There it goes again, the fluttering feeling in my stomach. Just every freaking time she looks at me and right now she's looking at me like I'm the only person in this room. I felt my veins dilate, making the blood rush through my body, slowly turning my skin color to something close to red but not totally red. I wanted to look away but I can't. Or maybe I can but my eyes just won't obey my brain. Like my sight is only attracted to Gar's silhouette, making everything else blurred.

I'm just high, ain't I?

Yeah, if you consider staring at the person running through my head 24/7 right now high, then TOTALLY! There's no point denying it. I'm addicted, if addiction meant I keep imagining her dark brown eyes as it flashes pieces of her emotions, if I let all my thoughts linger in every part of her, if everything reminds me about her even a freaking sunny side up egg, then YEP! I AM TOTALLY ADDICTED!

I was flabbergasted when I heard a sudden slap and realized Gar just did that to herself.

What the hell??

I asked myself in disbelief. I just can't understand why she did that. Or maybe I can cause if the staring goes on a little longer, I swear I'm going to ravish every part of her right here, right now.

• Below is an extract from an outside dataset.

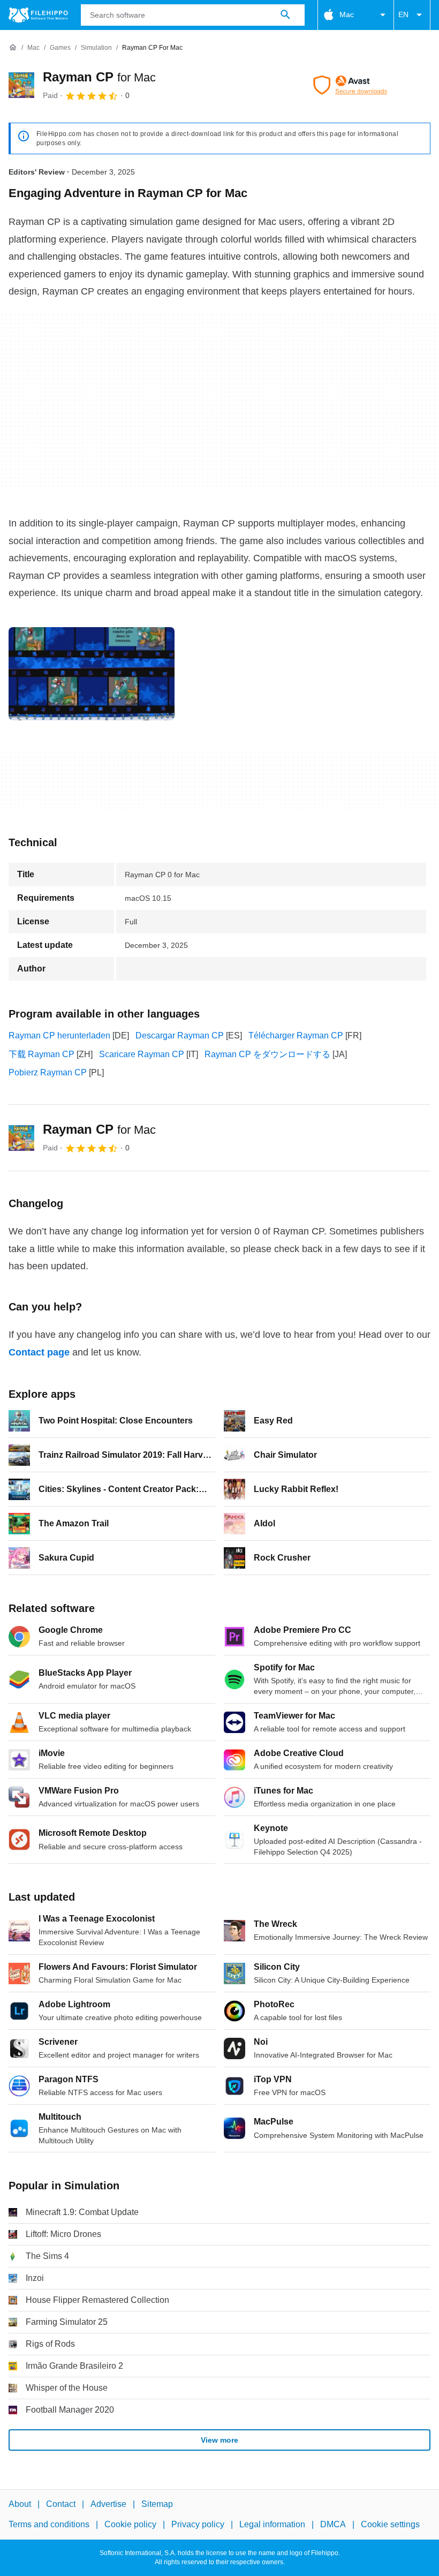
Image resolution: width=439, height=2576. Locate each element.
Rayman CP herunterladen (59, 1035)
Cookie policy (130, 2524)
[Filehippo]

I silently sat down on the chair beside the oldies. I internally groaned cause really, I don't wanna be close with them. I know I'm being rude but there is just something about them that triggers the dislike button in me.

I look back at Gar and saw her rubbing her flaming cheek. I wanted to go near her and caress her flaming cheeks or kiss the pain away or just simply hold her but I just can't. I've already done too many stupid things and I know I really need to figure this shit out.

Before I enter the room, I've heard Gar's speech about weddings and its actually sweet how she sees things. She gave a deeper meaning to my wedding or maybe I'm just being irrational. I smiled to myself as I remeber her words.

"They wanted to be a part of that something because they chose to believe that love still exist in this fully fucked up world"

When I entered the room, Gar was glaring at the oldies and to be honest, I would say they deserve it. At least, one person has the nerve to speak up and bring them a little bit down their pedestal.

Did I tell you guys how sexy she looks at that moment?

Well, definitely sexy! She's like a pooja, well the term sounded a bit off but hey, blame the urban linggo for labelling it like that.

Pooja!

Pooja!

Pooja!

Now I'm trying hard not to laugh out loud. If I did, everyone in this room will think I'm crazy which is infact a bit true but not in that flow. I'm crazy, crazy for her and its all brand new.

A knock brought me out my thoughts and saw Paul's head peep inside. When he saw me, he immidiately smiled and entered fully.

"Hey everyone!" He said with too much enthusiasm.